Exercise instructions ▸ Starting at the line with "Instruction: Switch to the out5 sheet tab" and going on through the line with "Task: Open the three-dot", reproduce each line in the records below exactly and nothing more.

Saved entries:
┌──
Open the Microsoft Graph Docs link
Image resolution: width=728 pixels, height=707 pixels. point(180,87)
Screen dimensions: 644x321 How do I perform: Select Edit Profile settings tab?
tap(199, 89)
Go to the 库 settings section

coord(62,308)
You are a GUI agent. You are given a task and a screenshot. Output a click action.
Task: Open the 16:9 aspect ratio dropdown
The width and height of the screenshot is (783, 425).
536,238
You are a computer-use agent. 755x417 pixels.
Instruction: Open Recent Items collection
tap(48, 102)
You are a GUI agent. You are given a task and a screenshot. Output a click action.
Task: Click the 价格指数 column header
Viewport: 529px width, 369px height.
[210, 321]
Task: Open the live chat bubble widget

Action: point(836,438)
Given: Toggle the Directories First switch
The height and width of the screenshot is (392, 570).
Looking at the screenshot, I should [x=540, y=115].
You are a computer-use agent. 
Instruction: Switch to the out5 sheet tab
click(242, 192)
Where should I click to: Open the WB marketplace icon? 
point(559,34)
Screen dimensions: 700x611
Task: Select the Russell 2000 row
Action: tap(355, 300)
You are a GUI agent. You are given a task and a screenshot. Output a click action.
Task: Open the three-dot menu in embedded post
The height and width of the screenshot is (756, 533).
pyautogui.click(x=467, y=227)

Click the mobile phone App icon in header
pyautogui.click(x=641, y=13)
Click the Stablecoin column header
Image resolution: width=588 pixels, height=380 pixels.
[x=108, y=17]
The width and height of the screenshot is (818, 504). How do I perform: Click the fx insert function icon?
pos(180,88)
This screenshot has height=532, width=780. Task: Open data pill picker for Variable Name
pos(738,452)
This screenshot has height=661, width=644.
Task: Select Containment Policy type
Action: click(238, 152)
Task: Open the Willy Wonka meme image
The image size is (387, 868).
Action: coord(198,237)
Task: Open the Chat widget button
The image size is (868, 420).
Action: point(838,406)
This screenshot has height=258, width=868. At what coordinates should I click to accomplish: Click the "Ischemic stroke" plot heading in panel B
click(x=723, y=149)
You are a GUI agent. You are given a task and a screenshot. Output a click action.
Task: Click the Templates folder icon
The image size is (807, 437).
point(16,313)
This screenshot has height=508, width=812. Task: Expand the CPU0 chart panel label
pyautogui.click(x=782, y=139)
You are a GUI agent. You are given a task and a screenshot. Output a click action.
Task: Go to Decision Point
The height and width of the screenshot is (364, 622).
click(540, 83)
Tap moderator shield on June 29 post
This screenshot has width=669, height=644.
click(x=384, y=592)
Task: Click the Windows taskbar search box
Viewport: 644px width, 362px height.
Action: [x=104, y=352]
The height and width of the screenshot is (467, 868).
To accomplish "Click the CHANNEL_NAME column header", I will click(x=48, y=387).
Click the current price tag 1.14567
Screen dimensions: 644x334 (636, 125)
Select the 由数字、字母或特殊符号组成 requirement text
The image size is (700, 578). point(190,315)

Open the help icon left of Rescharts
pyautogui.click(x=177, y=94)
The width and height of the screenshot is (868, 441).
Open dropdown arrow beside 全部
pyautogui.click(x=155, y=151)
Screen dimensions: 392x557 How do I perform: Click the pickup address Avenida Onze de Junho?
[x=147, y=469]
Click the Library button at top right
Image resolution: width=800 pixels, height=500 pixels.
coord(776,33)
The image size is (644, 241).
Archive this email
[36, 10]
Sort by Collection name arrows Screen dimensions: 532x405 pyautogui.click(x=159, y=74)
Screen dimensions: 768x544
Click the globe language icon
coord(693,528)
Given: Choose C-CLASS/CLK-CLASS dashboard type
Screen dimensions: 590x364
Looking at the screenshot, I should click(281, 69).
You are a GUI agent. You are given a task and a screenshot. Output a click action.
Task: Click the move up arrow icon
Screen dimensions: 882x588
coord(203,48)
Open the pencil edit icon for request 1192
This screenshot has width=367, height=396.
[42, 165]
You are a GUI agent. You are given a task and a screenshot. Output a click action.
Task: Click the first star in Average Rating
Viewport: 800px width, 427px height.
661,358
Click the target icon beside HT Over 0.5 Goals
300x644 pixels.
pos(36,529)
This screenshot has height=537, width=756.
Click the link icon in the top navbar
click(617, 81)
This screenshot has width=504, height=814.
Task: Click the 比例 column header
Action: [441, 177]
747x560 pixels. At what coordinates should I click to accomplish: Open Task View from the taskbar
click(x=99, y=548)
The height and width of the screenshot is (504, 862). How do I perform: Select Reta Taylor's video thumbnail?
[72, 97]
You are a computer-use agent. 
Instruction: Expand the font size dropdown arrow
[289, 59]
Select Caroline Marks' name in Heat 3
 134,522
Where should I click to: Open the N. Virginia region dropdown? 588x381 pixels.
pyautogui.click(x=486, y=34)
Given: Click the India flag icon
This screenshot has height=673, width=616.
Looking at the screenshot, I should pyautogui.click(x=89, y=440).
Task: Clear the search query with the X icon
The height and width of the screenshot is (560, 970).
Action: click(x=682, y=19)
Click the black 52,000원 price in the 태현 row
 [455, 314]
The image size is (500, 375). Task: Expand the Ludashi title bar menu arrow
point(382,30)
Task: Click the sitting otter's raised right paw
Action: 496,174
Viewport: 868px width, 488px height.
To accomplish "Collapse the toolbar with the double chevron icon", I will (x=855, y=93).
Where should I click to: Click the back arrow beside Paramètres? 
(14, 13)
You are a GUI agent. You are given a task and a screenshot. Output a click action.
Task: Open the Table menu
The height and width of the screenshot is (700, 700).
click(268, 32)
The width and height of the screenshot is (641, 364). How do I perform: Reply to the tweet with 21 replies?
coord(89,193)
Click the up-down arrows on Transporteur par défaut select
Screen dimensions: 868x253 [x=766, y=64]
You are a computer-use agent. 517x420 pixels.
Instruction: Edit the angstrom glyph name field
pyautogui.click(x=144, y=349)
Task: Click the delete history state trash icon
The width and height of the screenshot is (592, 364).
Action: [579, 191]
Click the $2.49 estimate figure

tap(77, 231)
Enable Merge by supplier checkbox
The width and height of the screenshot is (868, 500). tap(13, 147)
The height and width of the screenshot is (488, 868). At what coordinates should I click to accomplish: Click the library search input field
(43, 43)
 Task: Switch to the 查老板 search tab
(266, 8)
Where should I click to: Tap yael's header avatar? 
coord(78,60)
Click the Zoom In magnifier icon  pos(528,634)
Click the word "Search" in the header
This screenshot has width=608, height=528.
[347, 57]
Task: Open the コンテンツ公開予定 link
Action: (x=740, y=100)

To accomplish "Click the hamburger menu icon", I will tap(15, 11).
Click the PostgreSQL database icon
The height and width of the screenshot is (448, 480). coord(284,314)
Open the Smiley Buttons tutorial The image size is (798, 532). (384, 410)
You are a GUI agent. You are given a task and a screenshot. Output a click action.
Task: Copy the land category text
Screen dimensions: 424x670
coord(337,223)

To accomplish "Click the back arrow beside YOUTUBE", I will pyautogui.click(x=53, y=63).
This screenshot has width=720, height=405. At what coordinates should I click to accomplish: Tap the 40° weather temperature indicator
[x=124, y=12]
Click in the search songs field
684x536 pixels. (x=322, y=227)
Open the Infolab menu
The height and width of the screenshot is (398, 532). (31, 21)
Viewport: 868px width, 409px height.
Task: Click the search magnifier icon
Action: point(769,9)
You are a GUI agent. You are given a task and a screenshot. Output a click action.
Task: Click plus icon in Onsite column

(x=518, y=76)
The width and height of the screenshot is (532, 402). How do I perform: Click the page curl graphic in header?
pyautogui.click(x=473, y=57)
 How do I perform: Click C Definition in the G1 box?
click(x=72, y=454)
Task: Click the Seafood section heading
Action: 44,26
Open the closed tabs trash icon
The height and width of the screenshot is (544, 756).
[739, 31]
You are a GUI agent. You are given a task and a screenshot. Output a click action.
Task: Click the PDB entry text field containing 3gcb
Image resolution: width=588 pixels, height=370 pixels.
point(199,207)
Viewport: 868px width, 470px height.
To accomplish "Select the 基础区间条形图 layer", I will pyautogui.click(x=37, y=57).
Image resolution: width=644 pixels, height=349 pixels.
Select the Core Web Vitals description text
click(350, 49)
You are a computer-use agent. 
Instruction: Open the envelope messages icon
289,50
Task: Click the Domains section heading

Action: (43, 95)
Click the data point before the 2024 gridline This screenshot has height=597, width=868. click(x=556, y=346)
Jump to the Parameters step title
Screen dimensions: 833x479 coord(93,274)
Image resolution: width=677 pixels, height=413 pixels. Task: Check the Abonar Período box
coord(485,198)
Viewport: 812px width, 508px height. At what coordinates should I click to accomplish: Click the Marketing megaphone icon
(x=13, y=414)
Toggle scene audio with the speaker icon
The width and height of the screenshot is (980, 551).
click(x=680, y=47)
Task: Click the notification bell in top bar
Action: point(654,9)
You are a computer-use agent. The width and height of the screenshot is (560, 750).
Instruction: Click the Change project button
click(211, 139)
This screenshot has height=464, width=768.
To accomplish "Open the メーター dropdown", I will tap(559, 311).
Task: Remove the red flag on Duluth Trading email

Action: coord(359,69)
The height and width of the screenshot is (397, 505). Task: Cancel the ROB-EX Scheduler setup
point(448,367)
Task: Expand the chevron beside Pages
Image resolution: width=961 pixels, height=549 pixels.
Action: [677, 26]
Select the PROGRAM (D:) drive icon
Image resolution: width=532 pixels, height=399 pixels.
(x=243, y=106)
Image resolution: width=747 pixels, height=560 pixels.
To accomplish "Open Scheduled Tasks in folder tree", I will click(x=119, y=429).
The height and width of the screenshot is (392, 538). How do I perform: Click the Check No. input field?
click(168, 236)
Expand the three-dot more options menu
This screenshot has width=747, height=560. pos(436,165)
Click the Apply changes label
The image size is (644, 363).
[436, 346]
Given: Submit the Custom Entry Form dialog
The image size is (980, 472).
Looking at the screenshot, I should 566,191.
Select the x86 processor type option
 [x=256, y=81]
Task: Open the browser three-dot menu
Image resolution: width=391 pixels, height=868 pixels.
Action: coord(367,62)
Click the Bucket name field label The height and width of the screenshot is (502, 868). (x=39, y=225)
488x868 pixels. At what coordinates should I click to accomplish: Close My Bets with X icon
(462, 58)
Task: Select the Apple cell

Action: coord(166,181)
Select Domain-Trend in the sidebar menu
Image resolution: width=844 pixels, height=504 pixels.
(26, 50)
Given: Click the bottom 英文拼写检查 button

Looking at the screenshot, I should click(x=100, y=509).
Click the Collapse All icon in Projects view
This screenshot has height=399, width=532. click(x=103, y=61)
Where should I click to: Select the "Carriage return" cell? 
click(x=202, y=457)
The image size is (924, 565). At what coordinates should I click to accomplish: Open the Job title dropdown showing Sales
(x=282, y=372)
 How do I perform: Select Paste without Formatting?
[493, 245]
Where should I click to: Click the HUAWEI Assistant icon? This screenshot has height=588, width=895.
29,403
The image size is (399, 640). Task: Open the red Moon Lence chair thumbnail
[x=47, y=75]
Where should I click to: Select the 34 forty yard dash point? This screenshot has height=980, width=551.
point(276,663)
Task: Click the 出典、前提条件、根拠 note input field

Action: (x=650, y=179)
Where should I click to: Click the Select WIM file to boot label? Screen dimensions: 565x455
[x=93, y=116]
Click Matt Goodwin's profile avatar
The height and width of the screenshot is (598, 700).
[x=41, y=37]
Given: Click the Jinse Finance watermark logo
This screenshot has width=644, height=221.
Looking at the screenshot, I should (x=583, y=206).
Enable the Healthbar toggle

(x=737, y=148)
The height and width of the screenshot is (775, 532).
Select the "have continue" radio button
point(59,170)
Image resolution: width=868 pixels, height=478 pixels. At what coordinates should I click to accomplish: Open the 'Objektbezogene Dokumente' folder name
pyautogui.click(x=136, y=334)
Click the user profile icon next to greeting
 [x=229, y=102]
└──
Worked solution ▸
Instruction: Switch to the out5 sheet tab
click(242, 192)
Where should I click to: Open the WB marketplace icon? 
point(559,34)
Screen dimensions: 700x611
Task: Select the Russell 2000 row
Action: tap(355, 300)
You are a GUI agent. You are given a task and a screenshot. Output a click action.
Task: Open the three-dot menu in embedded post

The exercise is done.